Biokleber aus Mistelbeeren

Eine Cellulose-basiertes Material könnte sich für den Wundverschluss und andere medizinische Anwendungen eignen

Ein Forscherteam des Max-Planck-Instituts für Kolloid- und Grenzflächenforschung und der McGill Universität in Kanada hat starke Klebeeigenschaften der Weißbeerigen Mistel entdeckt. Die flexiblen Fasern der Mistelbeere haften sowohl an Haut und Knorpel als auch an verschiedenen synthetischen Materialien und könnten Anwendung in vielen Bereichen finden, beispielsweise als Wundverschlussmittel in der Medizin.

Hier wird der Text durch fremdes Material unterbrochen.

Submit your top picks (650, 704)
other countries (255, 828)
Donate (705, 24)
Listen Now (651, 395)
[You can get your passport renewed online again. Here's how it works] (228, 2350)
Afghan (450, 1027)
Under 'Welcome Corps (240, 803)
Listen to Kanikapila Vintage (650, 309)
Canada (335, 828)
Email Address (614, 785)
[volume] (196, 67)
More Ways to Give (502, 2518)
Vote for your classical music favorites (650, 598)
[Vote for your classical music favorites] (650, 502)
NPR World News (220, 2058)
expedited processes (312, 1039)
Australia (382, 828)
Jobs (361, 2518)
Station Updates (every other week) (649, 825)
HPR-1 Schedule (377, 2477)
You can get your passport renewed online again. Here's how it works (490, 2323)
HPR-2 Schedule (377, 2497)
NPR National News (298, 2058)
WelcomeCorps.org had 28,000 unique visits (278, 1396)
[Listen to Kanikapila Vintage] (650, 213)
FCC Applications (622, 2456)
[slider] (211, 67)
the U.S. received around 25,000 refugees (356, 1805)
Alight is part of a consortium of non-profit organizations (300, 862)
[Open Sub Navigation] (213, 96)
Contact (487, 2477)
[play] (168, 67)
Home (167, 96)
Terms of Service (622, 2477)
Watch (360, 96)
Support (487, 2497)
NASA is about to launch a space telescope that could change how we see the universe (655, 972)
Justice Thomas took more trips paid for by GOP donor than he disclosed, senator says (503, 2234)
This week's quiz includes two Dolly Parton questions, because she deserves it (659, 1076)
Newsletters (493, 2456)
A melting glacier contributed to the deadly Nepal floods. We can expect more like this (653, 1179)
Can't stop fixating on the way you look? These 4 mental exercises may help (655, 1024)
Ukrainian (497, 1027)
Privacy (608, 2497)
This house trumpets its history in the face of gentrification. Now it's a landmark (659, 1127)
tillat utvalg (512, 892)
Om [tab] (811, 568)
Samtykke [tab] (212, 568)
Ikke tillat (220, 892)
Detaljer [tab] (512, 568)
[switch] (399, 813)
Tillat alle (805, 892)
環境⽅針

Für ihre Forschung holten die Materialwissenschaftler um Peter Fratzl die Mistelbeeren selbst von den Bäumen. Von seinem Bürofenster aus kann der Direktor der Abteilung Biomaterialien am Max-Planck-Institut für Kolloid- und Grenzflächenforschung die vielen grünen Mitesser sehen. „Misteln wachsen überall in großer Zahl, so auch am Max-Planck-Campus, sie sind biologisch abbaubar und erneuerbar,“ sagt Peter Fratzl und ergänzt: „Erstmals wird nun untersucht, wie man die hervorragenden Klebeeigenschaften für medizinische oder technische Verwendungen nutzbar machen kann.“

Jede Mistelbeere kann eine bis zu zwei Meter lange klebrige Faser aus dem sogenannten Viscin produzieren – einem natürlichen Zelluloseklebstoff. Damit können die Samen der halbparasitären Pflanze an ihren Wirtspflanzen haften. Vorteile des biologischen Klebstoffs liegen darin, dass er sehr gut haftet und unter feuchten Bedingungen leicht zu lösen ist.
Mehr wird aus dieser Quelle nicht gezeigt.